Package 'quantileCI' reference manual

Title:	Confidence Intervals for Quantiles
Description:	Computes exact and interpolated confidence intervals for population quantiles based on a single independent and identically distributed sample. The package implements different methods for computing the confidence intervals and also provides functionality to check the coverage of the methods.
Authors:	Michael Höhle [aut, cre]
Maintainer:	Michael Höhle <[email protected]>
License:	GPL-3
Version:	0.1
Built:	2025-02-12 02:54:25 UTC
Source:	https://github.com/mhoehle/quantileCI

Water Monitoring Sample from Flint, Michigan, 2015

Description

The data correspond to the original January as well as the revised June version of the 2015 "Lead and Copper Report and Consumer Notice of Lead Result" report. Data are taken from the sources stated below, not the original report. Note that a lead level of zero means that the measurement was below the detection limit.

Usage

data(flint)
data(flint)

Format

A data frame with 71 rows and 2 variables:

lead: The measured lead concentration in the tap water in parts per billion (ppb = mg/L) as now also made explicit using the units package.
exclude: Logical indicating if the observations was removed by the authorities or not. In total two observations were removed as explained in the references.

References

Langkjær-Bain, R. (2017), The murky tale of Flint's deceptive water data. Significance, 14: 16–21. https://rss.onlinelibrary.wiley.com/doi/full/10.1111/j.1740-9713.2017.01016.x.

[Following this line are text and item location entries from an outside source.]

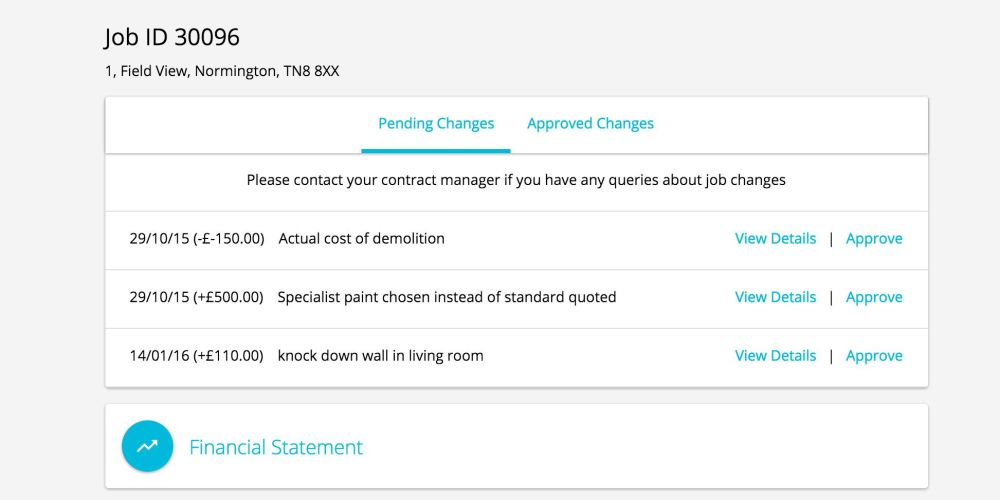Expand the Financial Statement section heading
Screen dimensions: 1000x500
click(x=276, y=447)
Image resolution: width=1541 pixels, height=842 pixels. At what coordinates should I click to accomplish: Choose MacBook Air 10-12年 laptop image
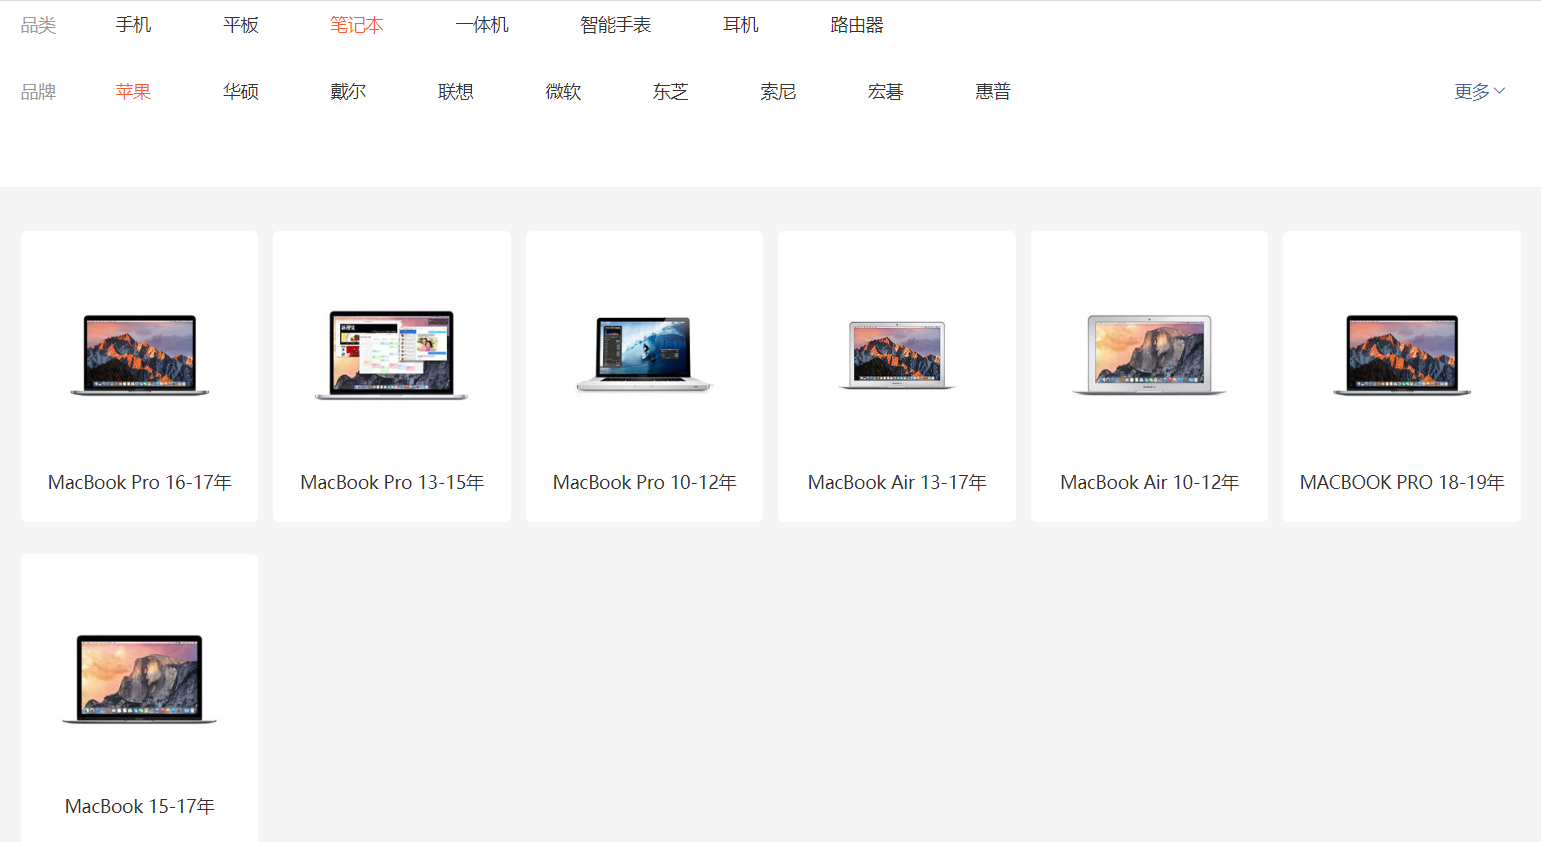pyautogui.click(x=1149, y=355)
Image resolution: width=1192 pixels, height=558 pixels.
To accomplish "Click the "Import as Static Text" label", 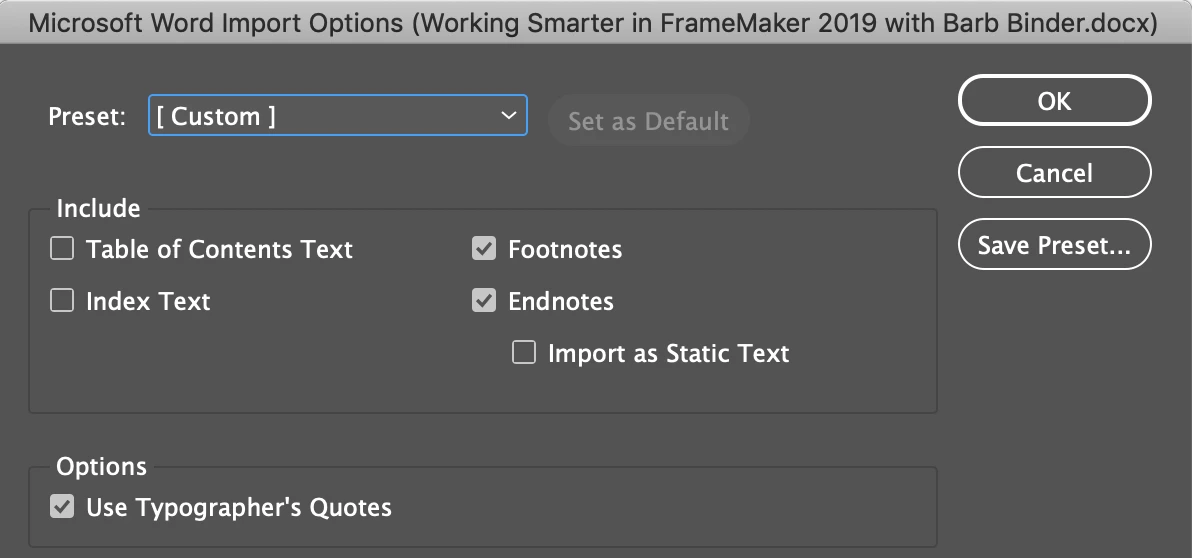I will pyautogui.click(x=668, y=353).
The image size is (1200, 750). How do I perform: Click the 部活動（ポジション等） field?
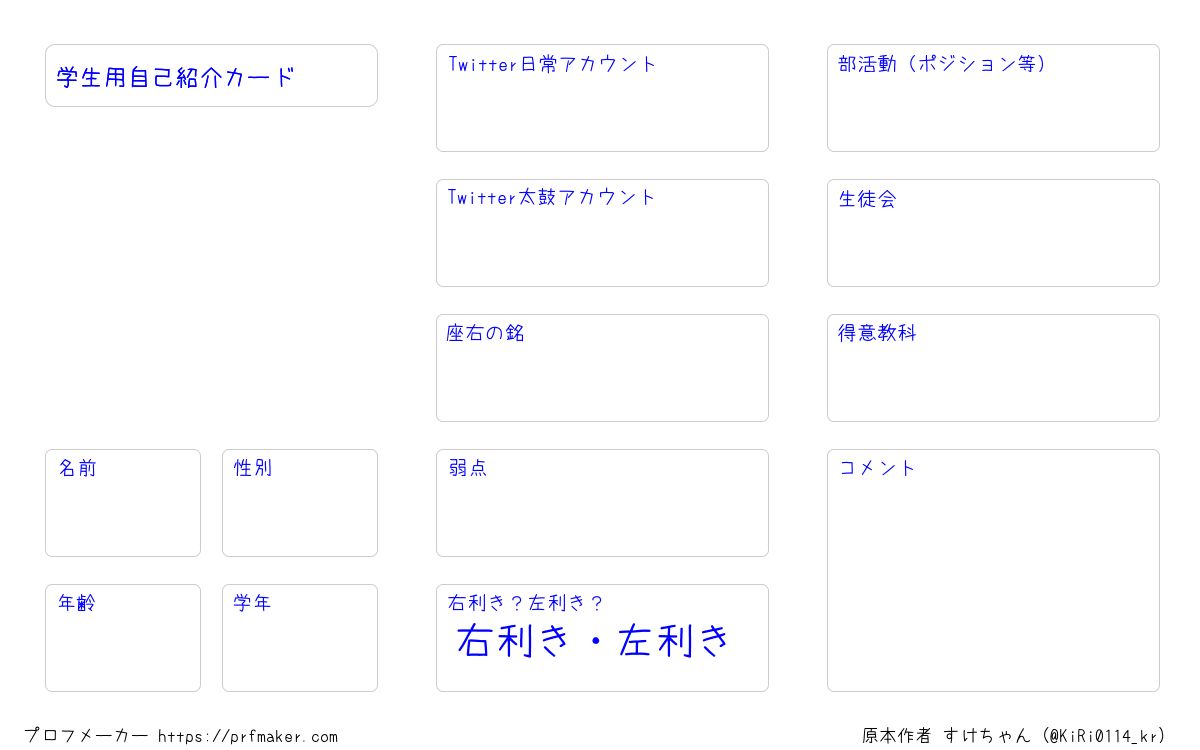993,98
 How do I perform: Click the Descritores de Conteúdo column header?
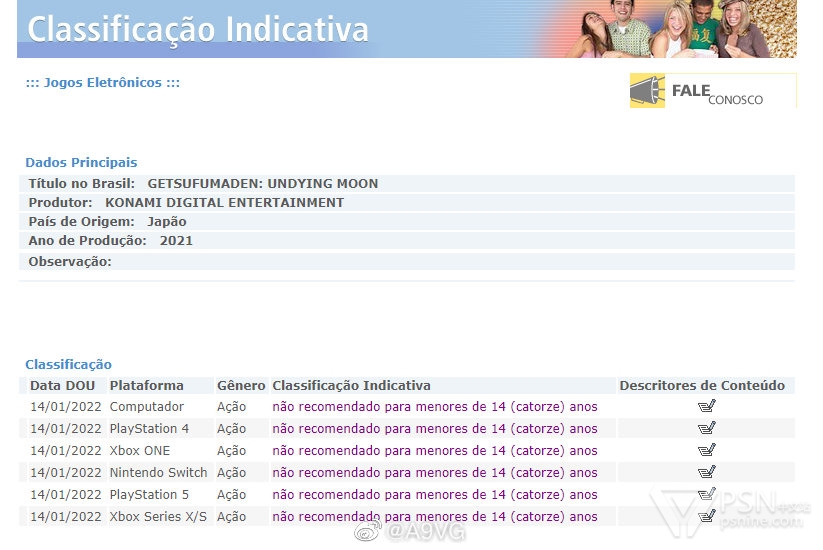pyautogui.click(x=702, y=386)
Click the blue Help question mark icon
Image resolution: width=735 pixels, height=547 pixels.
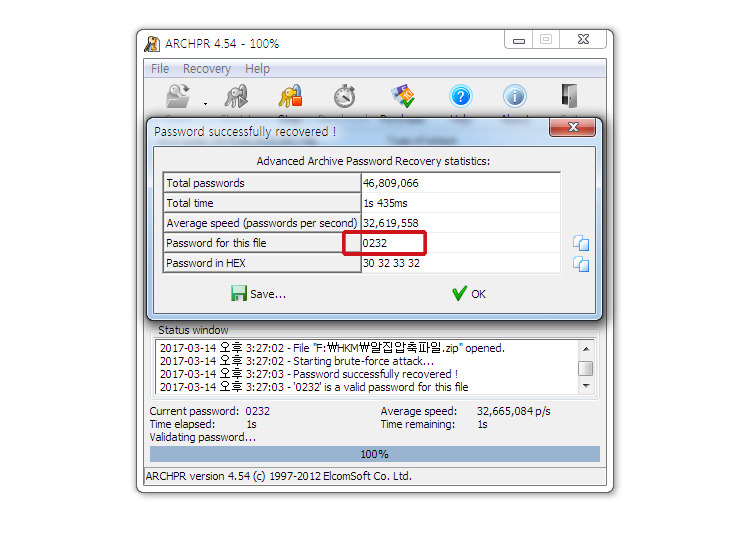pyautogui.click(x=461, y=96)
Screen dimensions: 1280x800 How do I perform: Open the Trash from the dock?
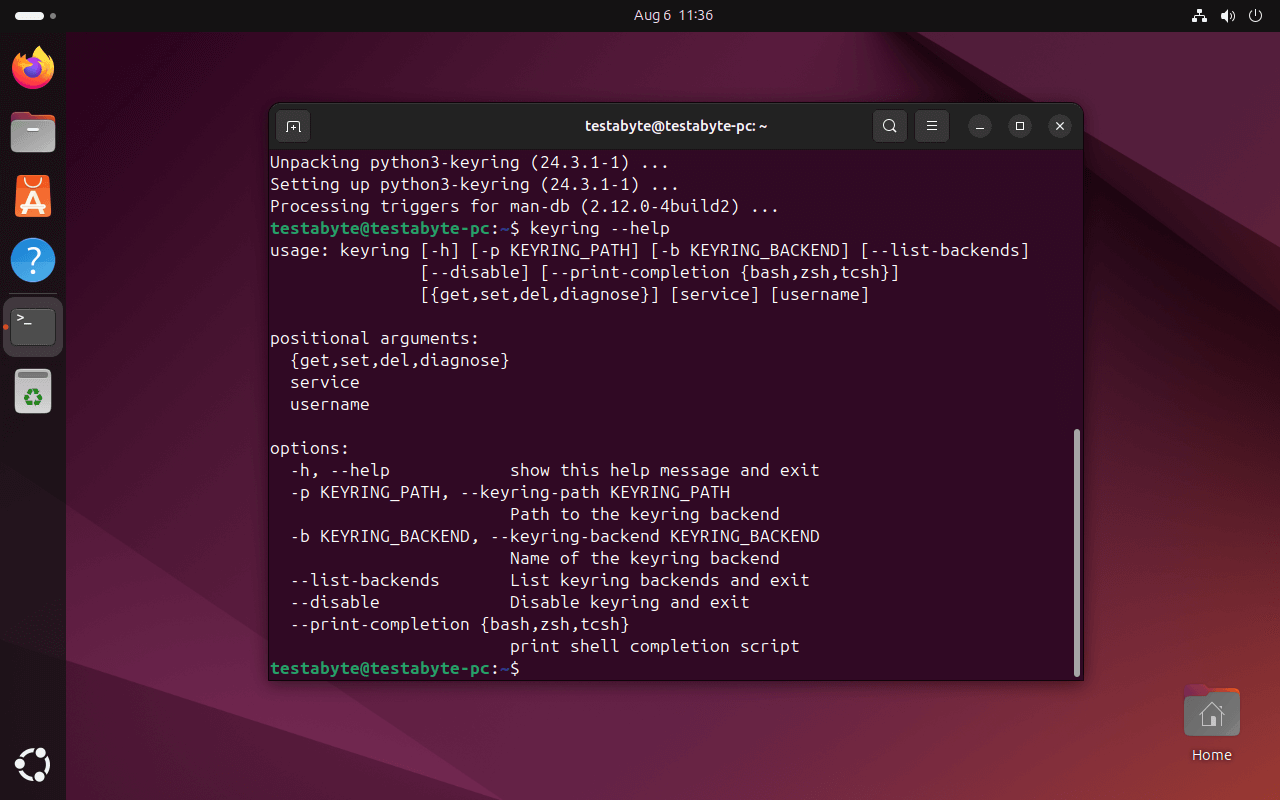tap(32, 391)
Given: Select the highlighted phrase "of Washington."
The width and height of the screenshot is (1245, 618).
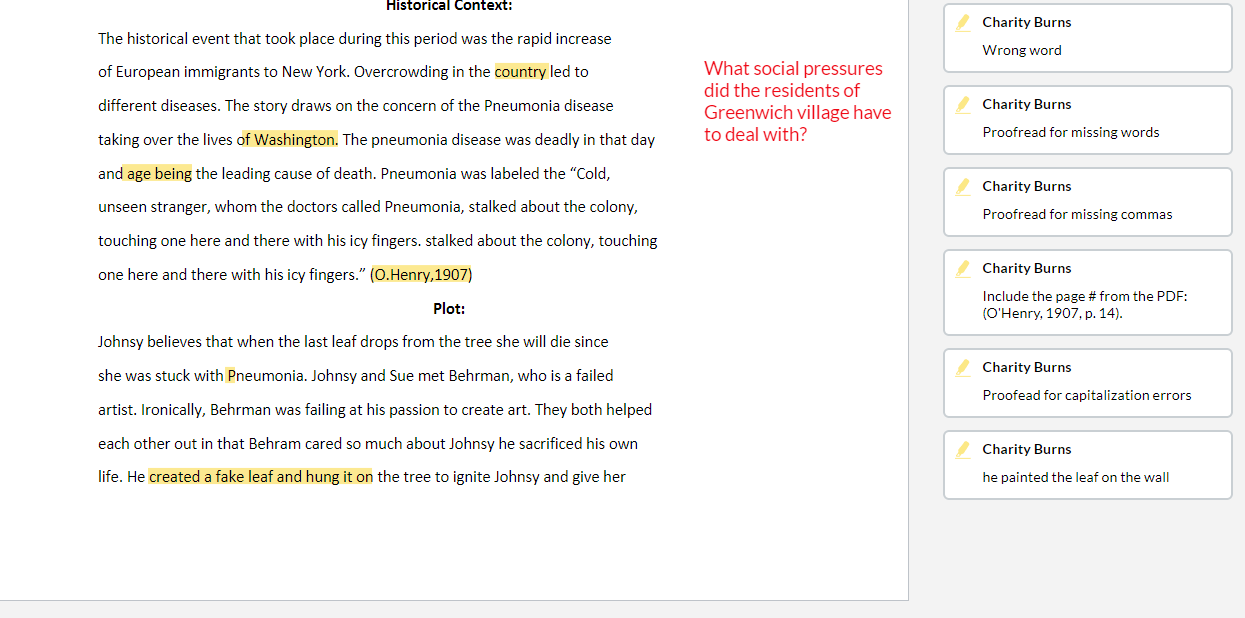Looking at the screenshot, I should pyautogui.click(x=288, y=140).
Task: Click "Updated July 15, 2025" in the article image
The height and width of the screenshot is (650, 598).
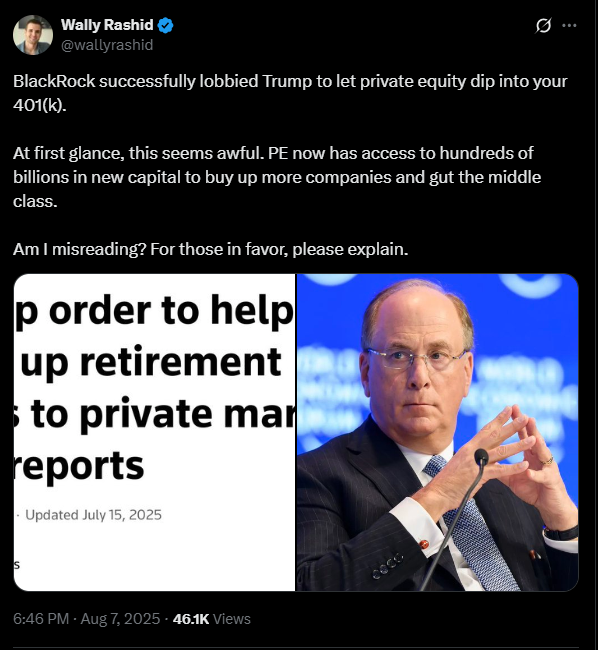Action: coord(93,515)
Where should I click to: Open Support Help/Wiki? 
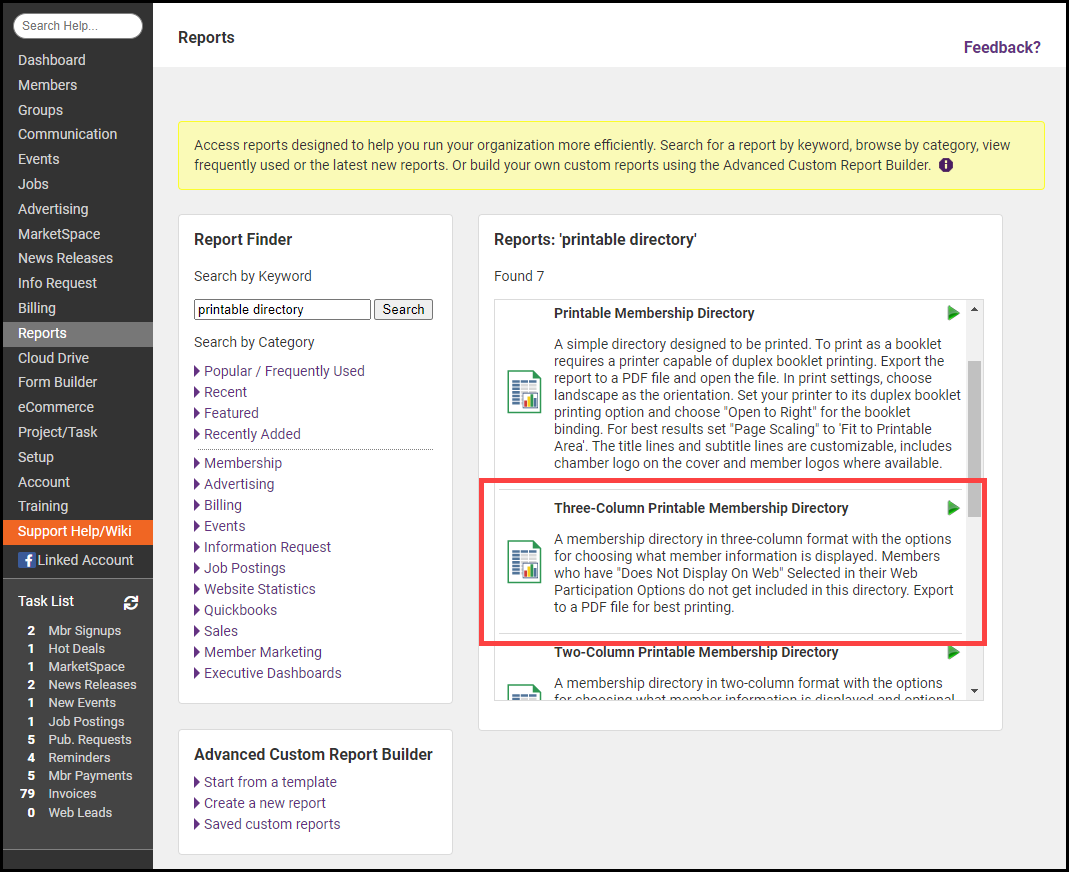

Quantiles and the Flint water crisis (2017), Wicklin, R, http://blogs.sas.com/content/iml/2017/05/17/quantiles-flint-water-crisis.html

Youtube video by Michigan Radio explaining the computation of the quantile https://www.youtube.com/watch?v=9pql00zr700

Beware the Argument: The Flint Water Crisis and Quantiles (2016), Höhle M, https://staff.math.su.se/hoehle/blog/2017/06/18/quantiles.html

Two-sided confidence interval method for the median by the method of Hettmansperger & Sheather (1991)

Description

Two-sided confidence interval method for the median by the method of Hettmansperger & Sheather (1991)

Usage

median_confint_hs(
  x,
  conf.level = 0.95,
  x_is_sorted = FALSE,
  interpolate = TRUE
)
median_confint_hs(
  x,
  conf.level = 0.95,
  x_is_sorted = FALSE,
  interpolate = TRUE
)

Arguments

`x`	vector of observations
`conf.level`	A conf.level * 100% confidence interval is computed
`x_is_sorted`	Boolean (Default: FALSE) to safe sorting x, if it is already sorted. This is merely for speed reasons in situations where it is more efficient to only sort x once.
`interpolate`	Boolean (Default: TRUE) stating whether to interpolate the order statistics. If no interpolation is selected then this is just the standard exact procedure based on the order statistics. Note: This procedure is conservative (i.e. coverage is usualler larger than the nominal conf.level and hence the interval is actually in general too large).

Details

The interpolation procedure suggested by Hettmansperger and Sheather (1986) for the median is applied to the order statistic.

Value

A vector of length two containing the lower and upper limit of the confidence interval

References

Hettmansperger TP and Sheather SJ (1986), Confidence intervals based on interpolated order statistics, Statistics and Probability Letters, 4, p. 75-79.

Examples

set.seed(123)
x <- rnorm(25)
median_confint_hs(x=x, conf.level=0.95, interpolate=TRUE)
set.seed(123)
x <- rnorm(25)
median_confint_hs(x=x, conf.level=0.95, interpolate=TRUE)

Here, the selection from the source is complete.